Ben şimdi bir öneri yapıyorum. Madem Emek çatıya taşınıyor AYNISINI
yapmayın. Biraz masraf edin, en azından içinde konser de verilebilsin. Ses, ışık,
sahne sistemleri dünyanın en iyisi
olsun. Büyük tiyatro oyunları oynanabilsin. Çatısı ve yan duvar konstrüksüyonu öyle sağlam olsun trapez vb monte
edilebilsin, mesela "Starlight Express" oynanabilsin.. Akustiğini öyle yapın, öyle teçhizat koyun ki içinde kayıt yapılabilsin.
Ses izolasyonu öyle olsun ki dışarıdaki sesler içeri girmesin. Havalandırması
öyle olsun ki (bence olması kesin olan) “food-court”un kokusu içerden duyulmasın.
Yük asansörü olsun. Asansörlerden en az birinin içine sedye girebilsin. Bu işleri denetleyecek sinemacılardan kurulu bir "âkıl insan heyeti" kurulsun. Razı mısınız? Emek’in bu haliyle yukarı taşınmasının
bir yararı olsun bari. Yapabilir misiniz? Ama her
ne yaparsanız yapın o salonun dolu haldeyken boşalması (salondan sokağa çıkış
süresi) uluslar arası standartlara uysun. Hadi şimdi bunun için imza toplayın!

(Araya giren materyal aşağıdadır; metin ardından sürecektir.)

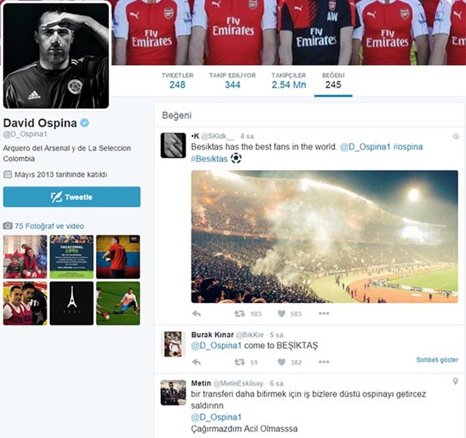Like the tweet with 503 likes
This screenshot has width=466, height=438.
[x=282, y=314]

Şehrin tarihi değerleri çok yaşlanmış atanızdır. Atanızı çok yaşlı diye öldürür müsünüz? En son Emek Sineması’nı öldürdünüz. Şimdi üretin "cafcaflı" bir slogan da acılar dinsin. Ben Emek için ikna edici(!) bir slogan buldum: "Gözyaşlarınız Emek'i basmasın diye çatıya taşıyoruz" Zira şimdi gözyaşı zamanı..
İşte bu hale getiriliyoruz. “Pantolon uymazsa gömleğe” ‘fit’
oluyoruz. Bize de yazık. Ama AYIP, ÇOK
AYIP!
Melih Anık
Not: CNNTürk'deki Emek ile ilgili her şeyi daha dikkatle takip edeceğim bundan böyle.
Yazınızın sonlarında, ayağı yere basan öneriler sıralamışsınız. Bence bu argümanlar üzerinde imzalar toplanmalı.